*** GIVEN ENTRIES Section Begins ***

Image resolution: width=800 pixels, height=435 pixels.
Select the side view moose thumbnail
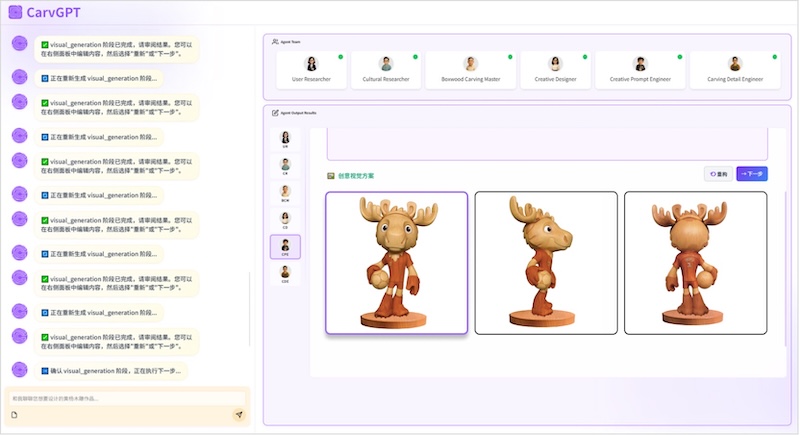tap(546, 263)
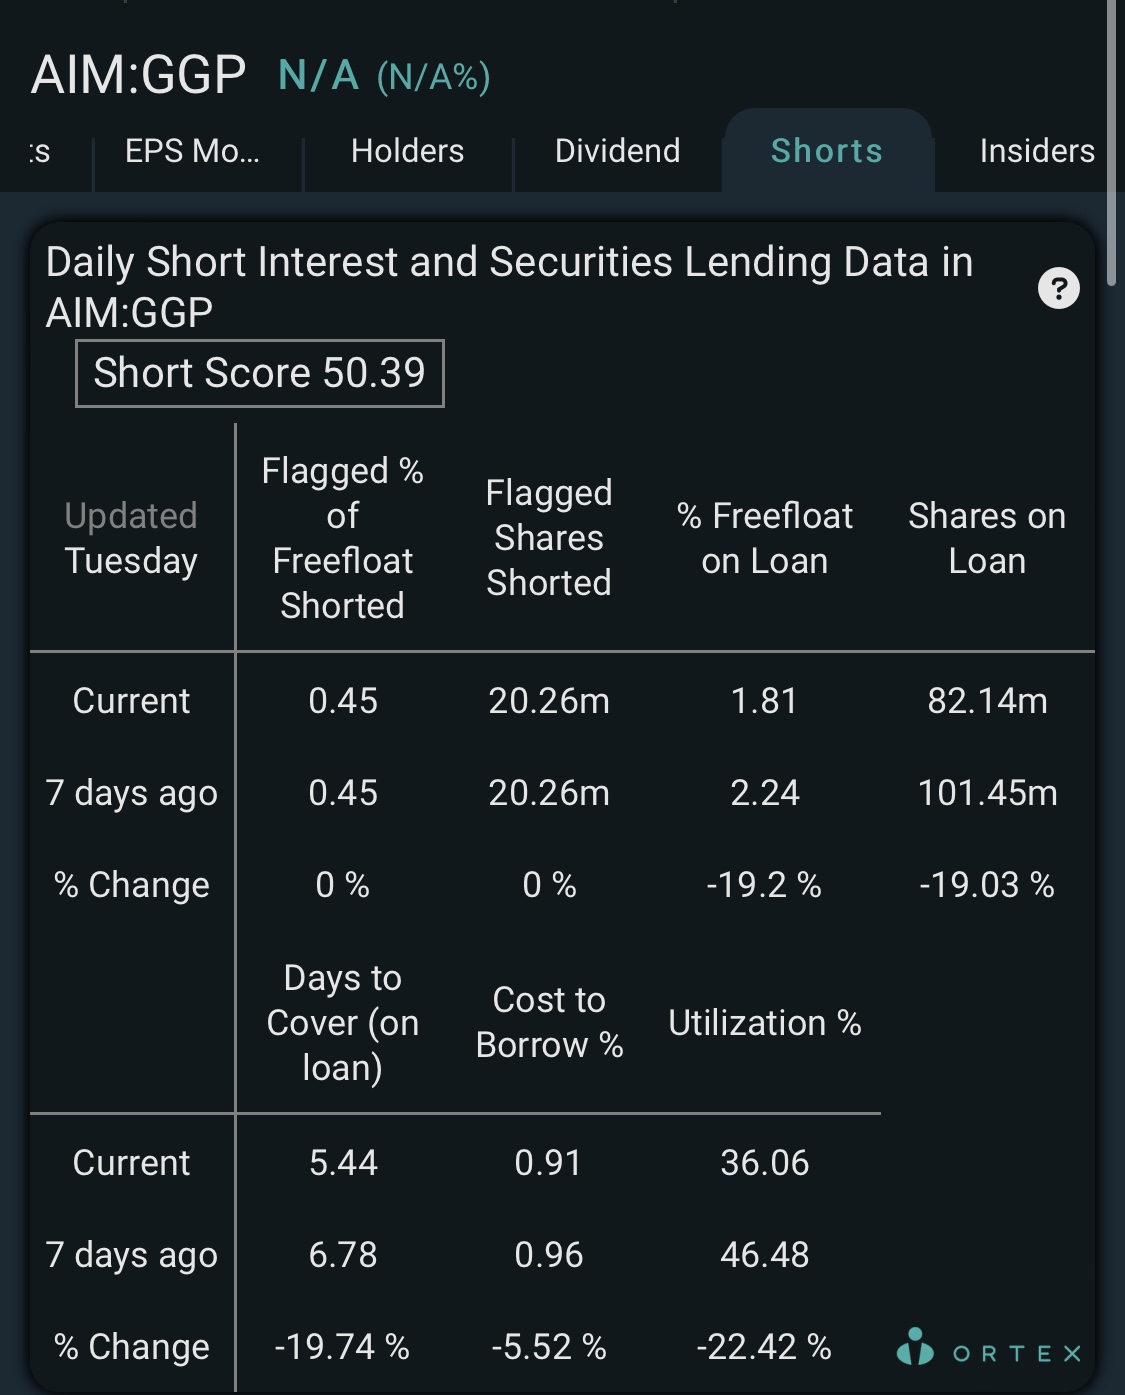The width and height of the screenshot is (1125, 1395).
Task: Select the Flagged % of Freefloat Shorted header
Action: tap(342, 538)
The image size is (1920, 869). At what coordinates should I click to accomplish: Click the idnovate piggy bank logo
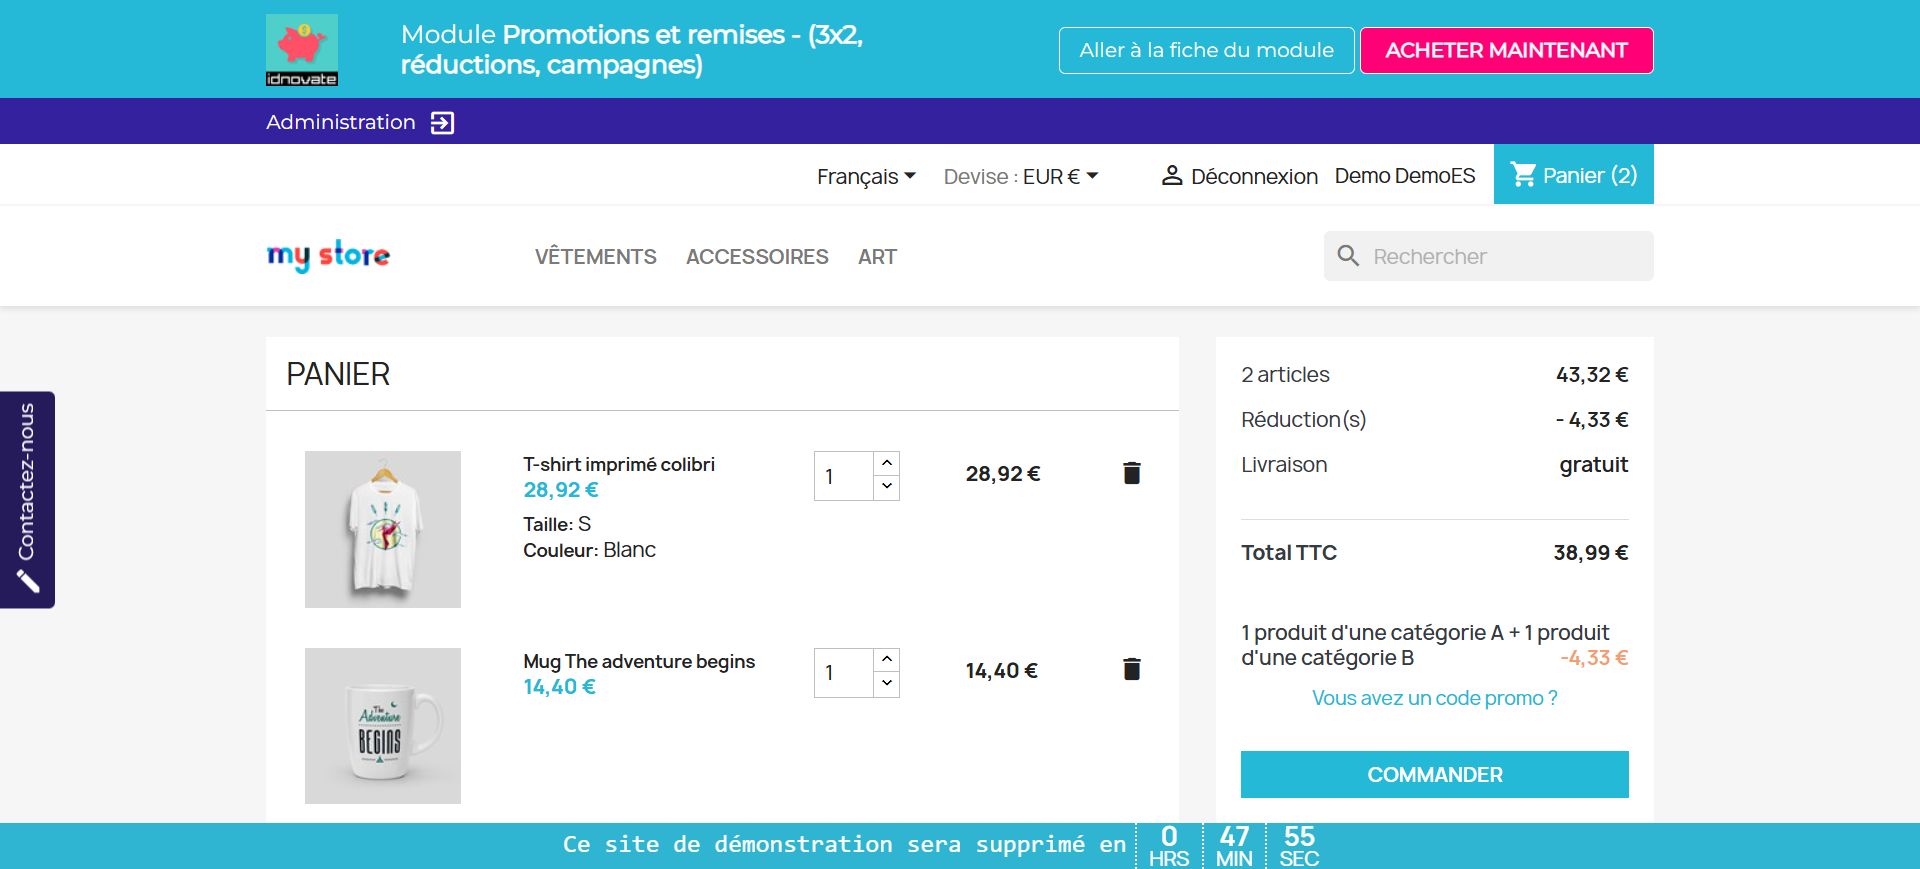pos(301,49)
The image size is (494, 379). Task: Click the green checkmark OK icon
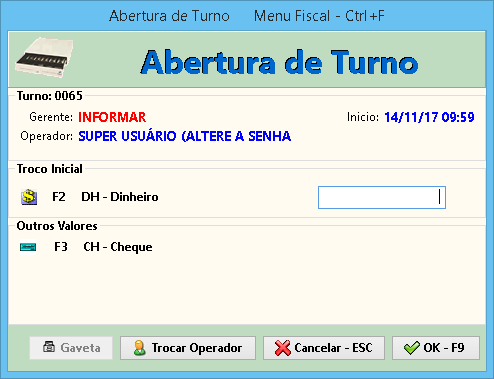point(412,348)
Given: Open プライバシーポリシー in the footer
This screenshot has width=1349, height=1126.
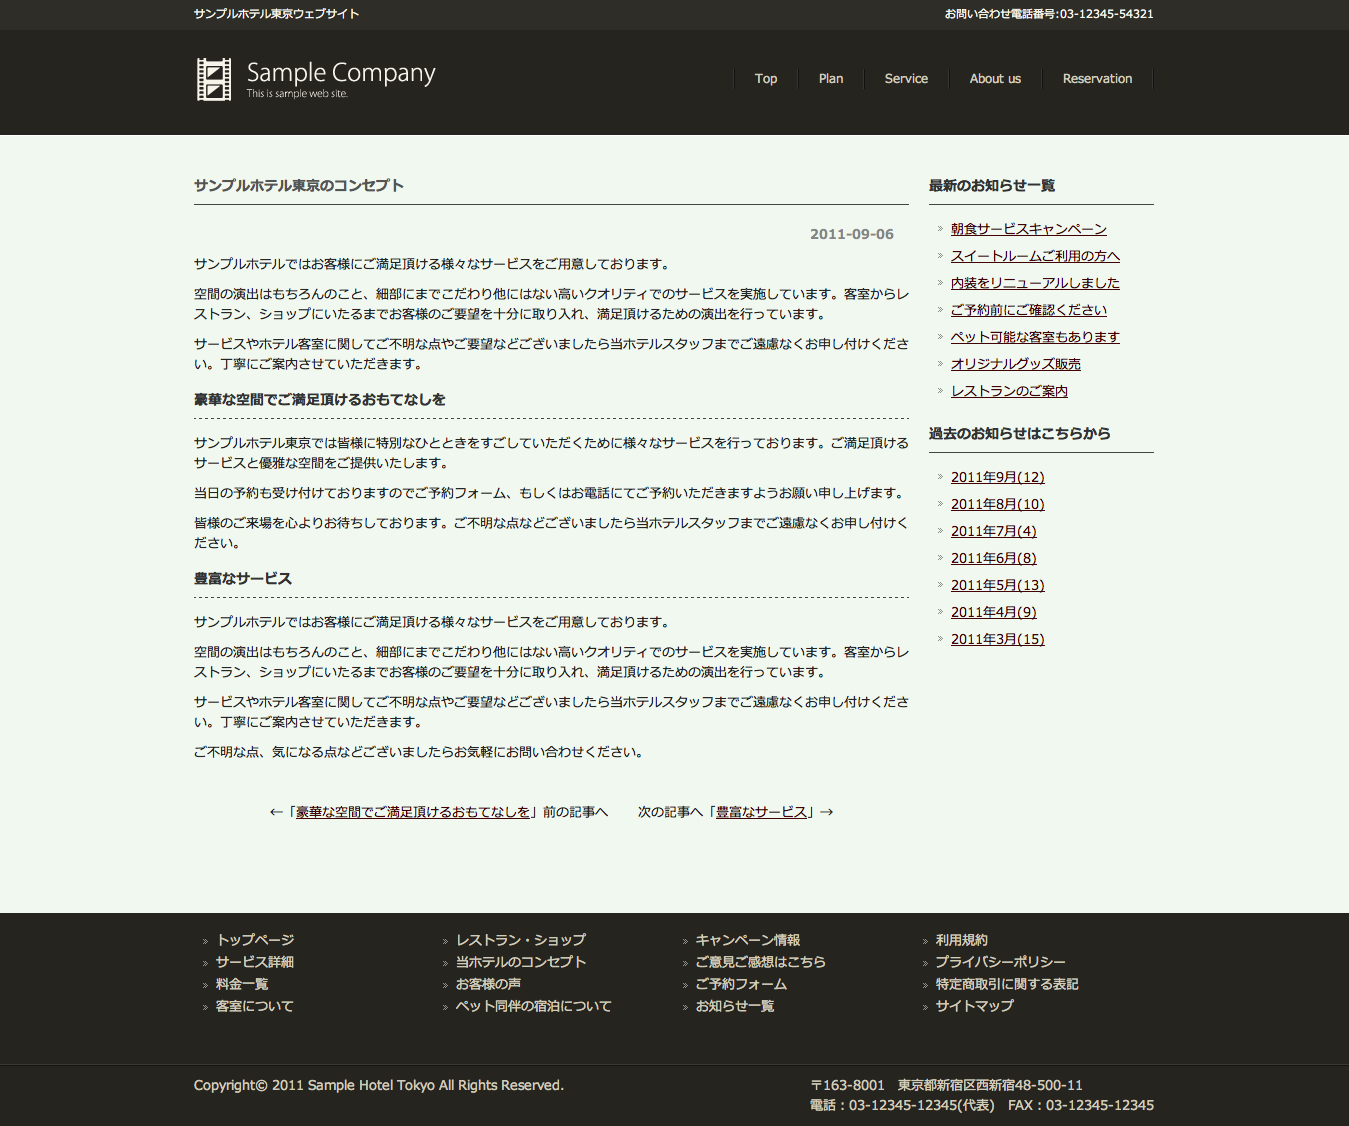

*** GIVEN ENTRIES Section Ends ***

TASK DETAILS: Produce an exact copy of only those lines that run from the line with "Select the side view moose thumbnail" to the final line of the records, including both; exclude images.

SOLVED EXERCISE:
Select the side view moose thumbnail
tap(546, 263)
The width and height of the screenshot is (1125, 1395).
Task: Select the Flagged % of Freefloat Shorted header
Action: tap(342, 538)
The image size is (1920, 869). At what coordinates should I click to accomplish: Click the idnovate piggy bank logo
pos(301,49)
The image size is (494, 379). Task: Click the green checkmark OK icon
point(412,348)
Given: Open プライバシーポリシー in the footer
This screenshot has width=1349, height=1126.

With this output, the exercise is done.